The Mythical Man Month, by Brooks: a short and very entertaining book containing
many lessons still true nowadays about a large, complex software project
- a classic book every computer scientist should have read
Software Architecture : Perspectives on an Emerging Discipline, by Mary
Shaw, Garlan David, David Garlan
Pattern Oriented Software Architecture : A System of Patterns, by Frank
Buschmann et. al
Software Engineering - A Holistic View, by Bruce I. Blum
Software Engineering - A Practitioner's Approach, by Roger S. Pressman
Software Engineering, by Ian Sommerville
The assignments differ heavily in the amount of time required, and some
of the assignments (e.g. reading project) have to be started early in the
course and in parallel to the other assignments in order to get a good
result.
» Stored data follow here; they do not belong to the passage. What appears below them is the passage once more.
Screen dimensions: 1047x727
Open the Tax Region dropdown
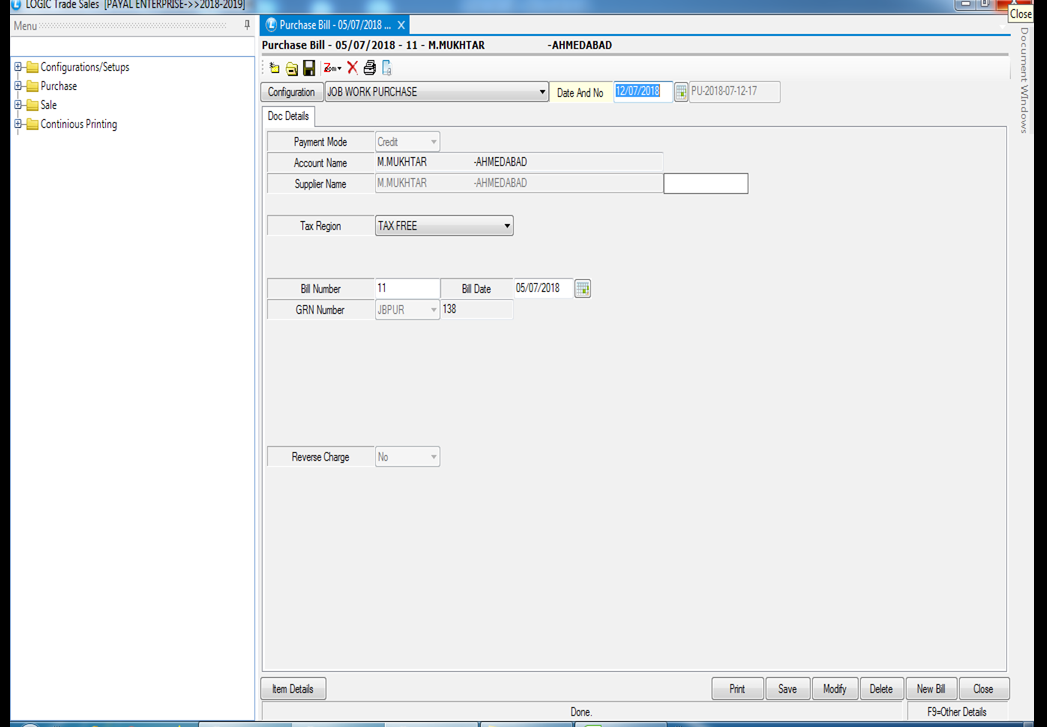[x=507, y=226]
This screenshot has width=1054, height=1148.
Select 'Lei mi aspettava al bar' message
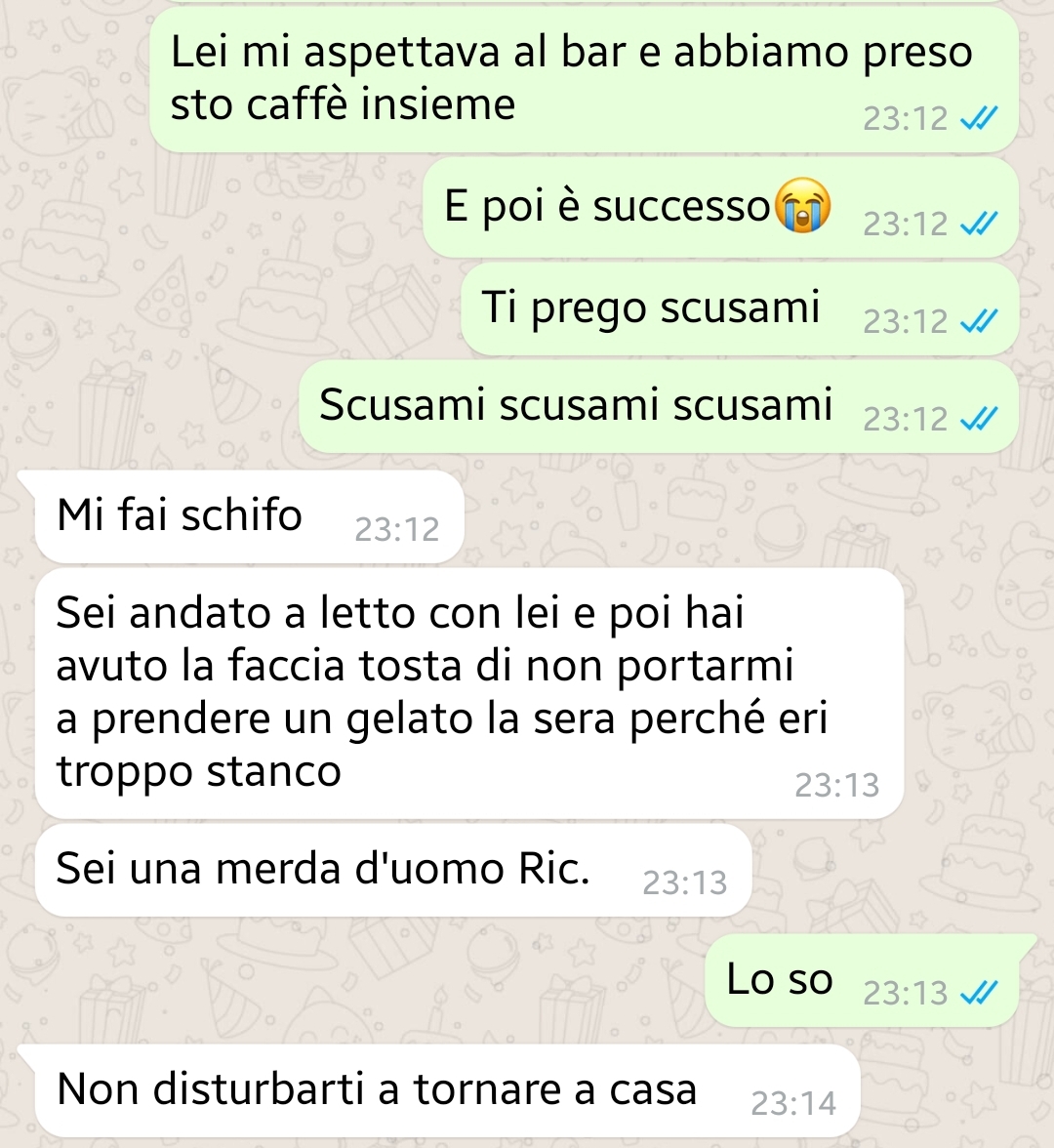point(584,79)
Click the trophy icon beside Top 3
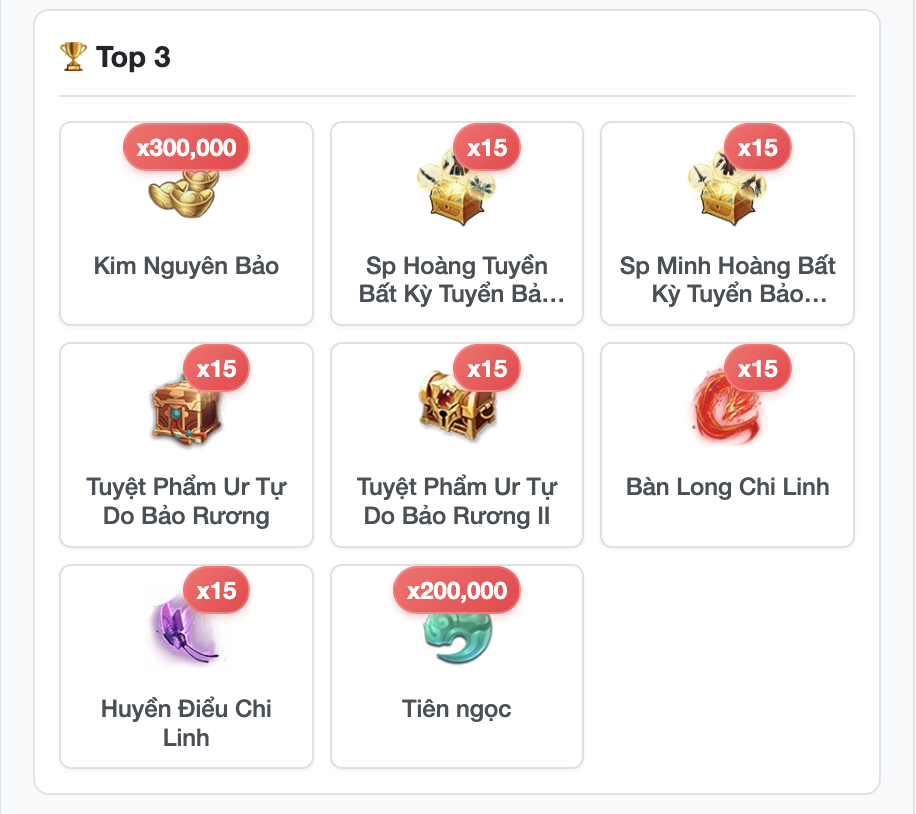The height and width of the screenshot is (814, 916). click(73, 57)
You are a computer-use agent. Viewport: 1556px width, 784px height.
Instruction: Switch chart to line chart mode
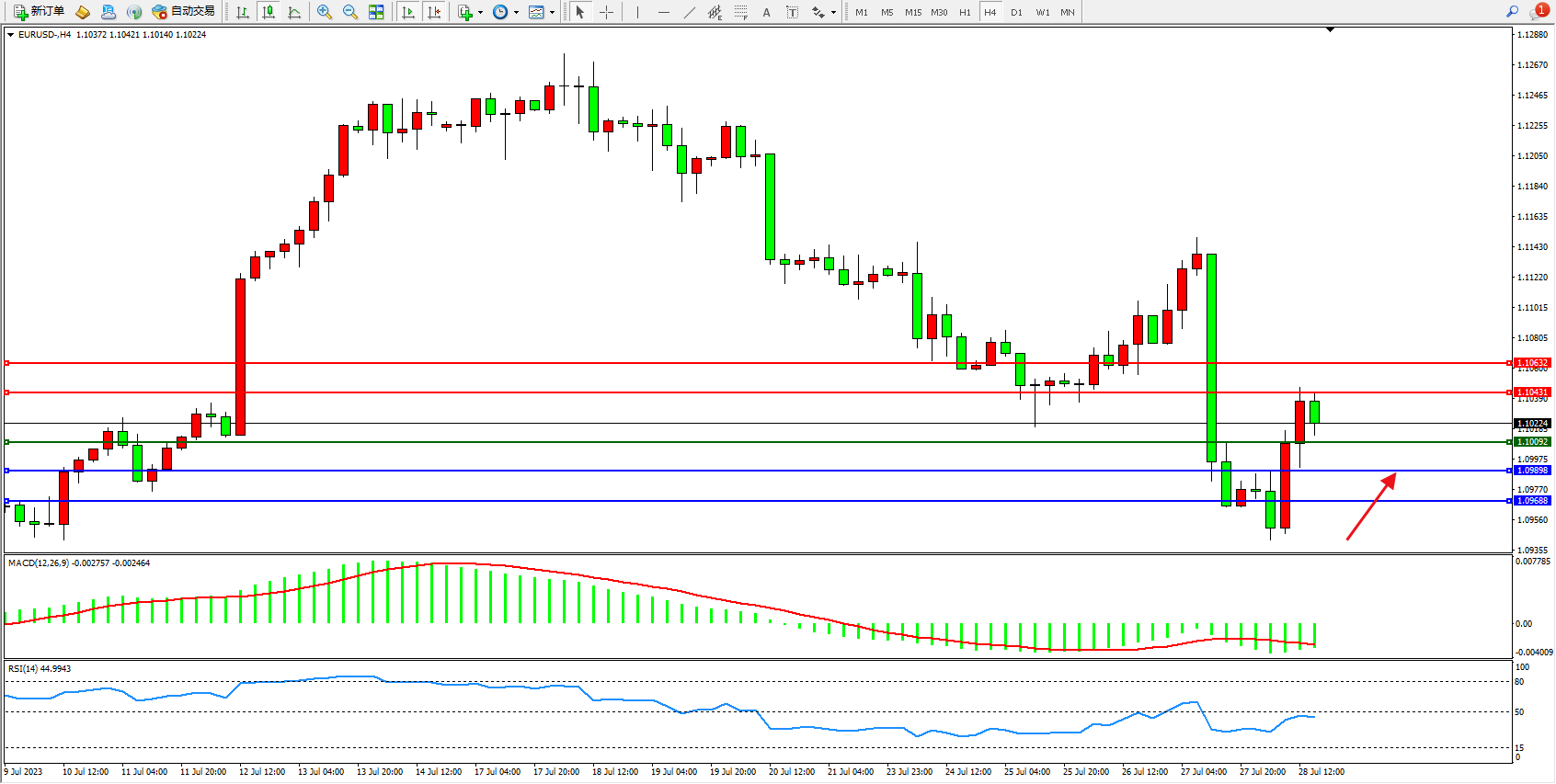coord(294,12)
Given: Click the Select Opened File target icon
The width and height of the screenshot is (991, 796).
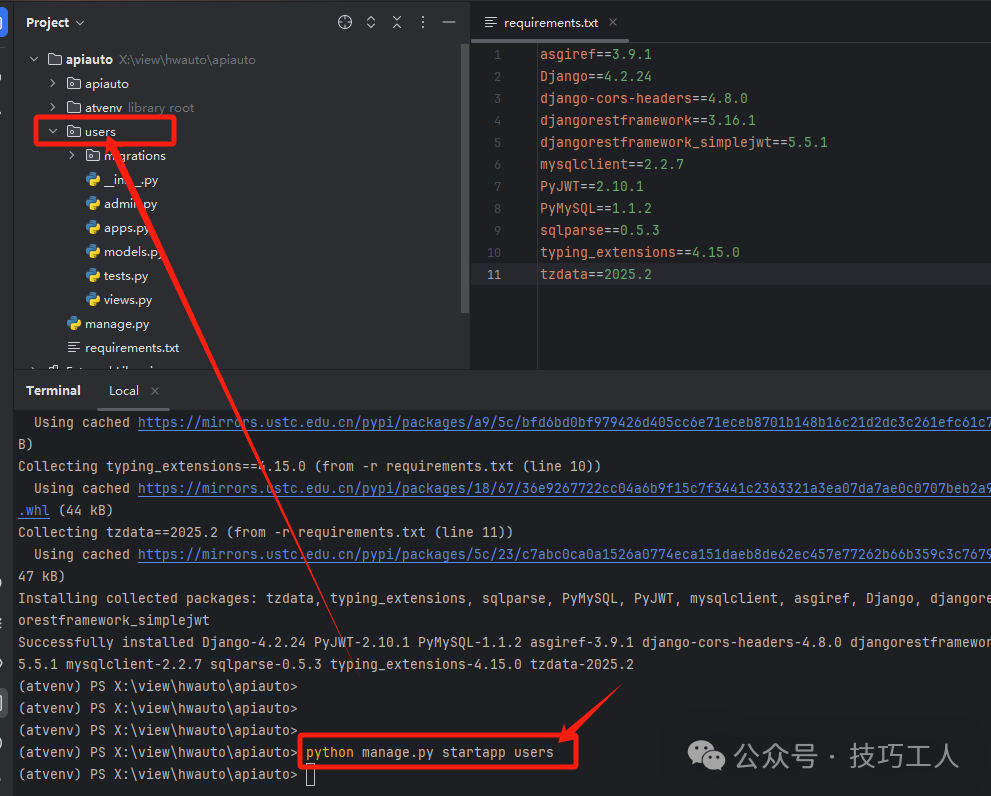Looking at the screenshot, I should click(x=345, y=22).
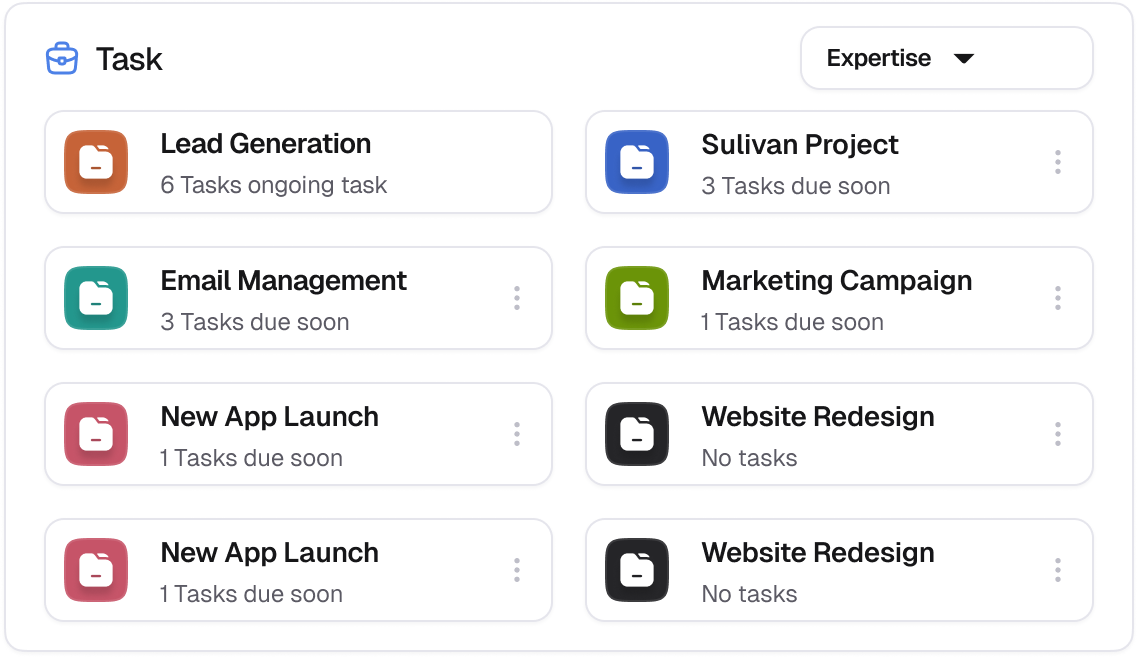Select the blue Sulivan Project folder icon
Image resolution: width=1138 pixels, height=658 pixels.
637,162
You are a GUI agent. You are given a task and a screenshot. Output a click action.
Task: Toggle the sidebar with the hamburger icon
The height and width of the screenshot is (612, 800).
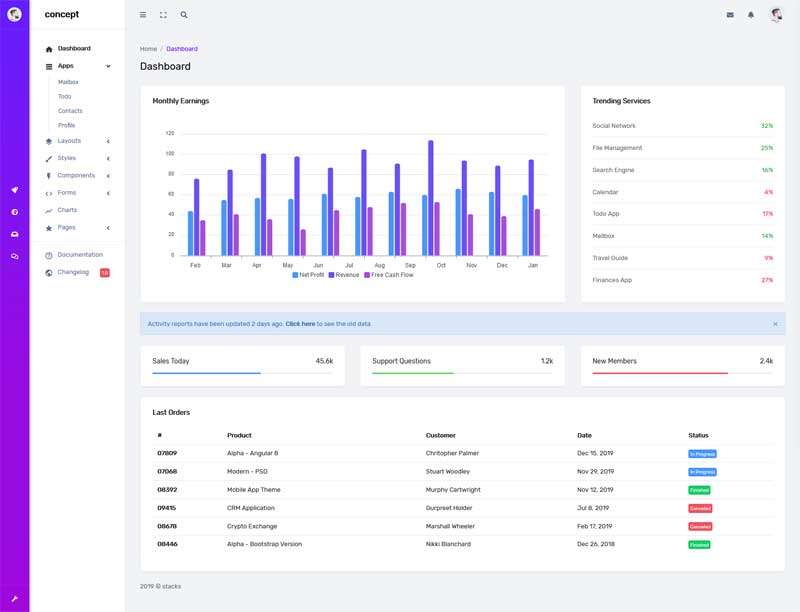pos(142,14)
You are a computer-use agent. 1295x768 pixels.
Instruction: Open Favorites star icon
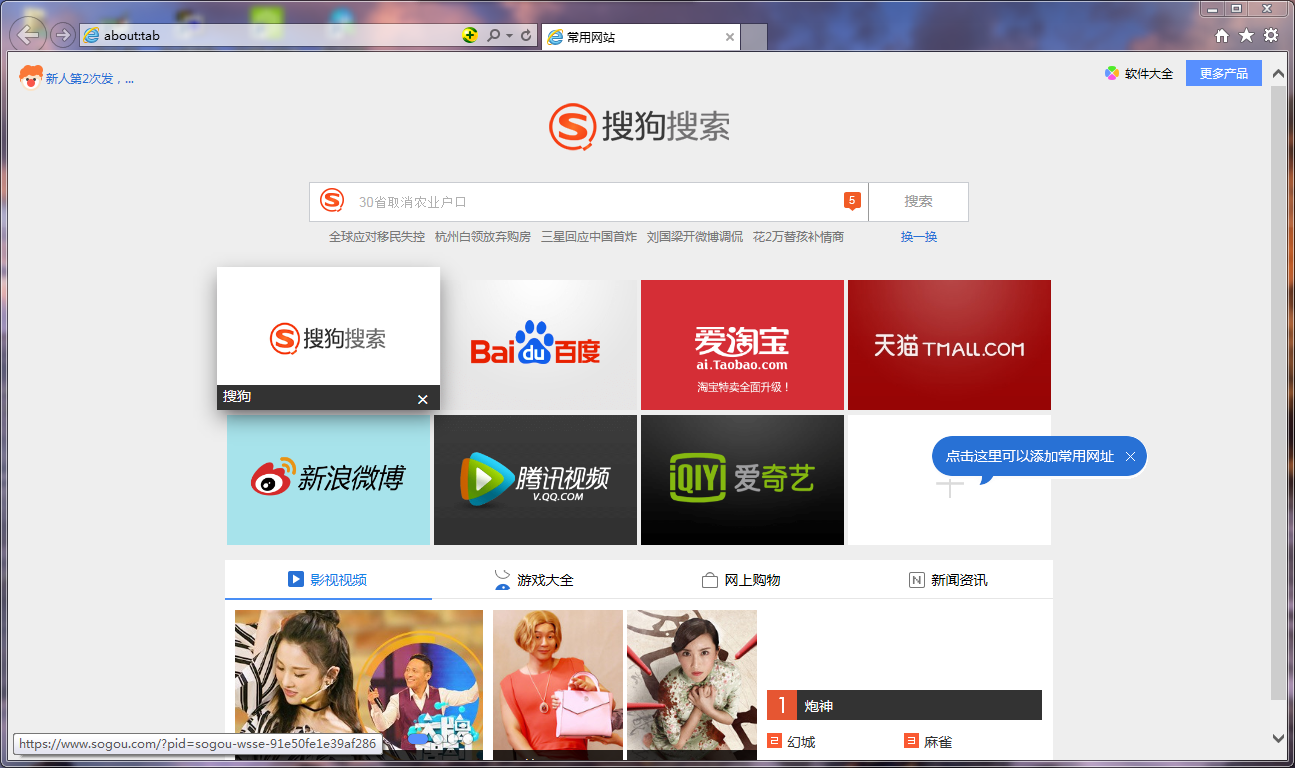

It is up to you to plan your assignment work so you can finish
them in time.
Put your assignments either into the box in front of the office Gates
418 before 3pm, or bring them to the class.
see Mandatory Reading, you need the reading for
the other assignments, so I recommend you to read the UML book in week
2 and 3, and to read the Design Pattern book in week 5 and 6.
Modeling with UML
Assignment 1: Actors and Use
Cases, Domain Model, week 2 (due Oct. 4, 3:15pm)
Assignment 2: Design Model and
Interaction diagrams, week 4 (due Oct. 18, 3:15pm)
Assignment 3: Given a small
software package and an incomplete use case model, make the interaction
diagrams, the class diagram, a state chart, and try to model two additional
features, week 5 (due Oct. 25, 3:15 pm)
Reading credit card information: use design patterns
EBook: redesign by applying design patterns
Minesweeper: model the minesweeper and detect what design patterns you
week 6 to 8 (due Nov. 15, 3:15 pm)
In this project you choose yourselves 3 papers about a specific topic (each
paper at least five pages long, or have two shorter papers in place of
one over 5 pages). You can get ideas about papers by looking into magazines
like IEEE Software, IEEE Computer, IEEE Transactions on Software Engineering,
JOOPS (Journal of Object-Oriented Programming), collections of papers like
"Software Engineering" or "Software Engineering and Project Management",
both by M. Dorfman and R. H. Thayer, or by looking at Gio's
list of references (look for the ones marked with SW). The topic
has to be closely related to CS446. It can but needs not to explore one
of the lecture topics more in-depth, it can also address another topic
about how to develop software. Examples of topics: "Modeling and determining
the architecture of a system", "Problems in determining the requirements
for a system", "Process models for software development", "Managing the
risks of a software project", "Getting reuse going in an organization",
"Issues in modeling real-time systems", "Design patterns: papers
from conferences and design patterns and architecture patterns", ....
Assignment 5 and 6 can be turned in by email, in case the email only contains
plain text and no attachments. Otherwise turn in a printout.
Project Description (Assignment 5): a short note (maximum half a
page) describing which papers you have chosen, why you have chosen these
papers, and what results you expect (what you expect to discover or learn
or find out, what correlations you hope to make), week 3 to 7, has
to be turned in Nov. 8, 3:15 pm
Project Results (Assignment 6): a two-page summary of the results
(your findings, your conclusions) or a talk (will depend on class size),
week 8 to 10, has to be turned in Nov. 29, 3:15 pm
The due dates given are the latest possible date for turning in the assignments.
The assignments are given well in advance, and I recommend you to start
early and to hand them in the Friday before they are due. So you have three
more days in case something does not work out as planned.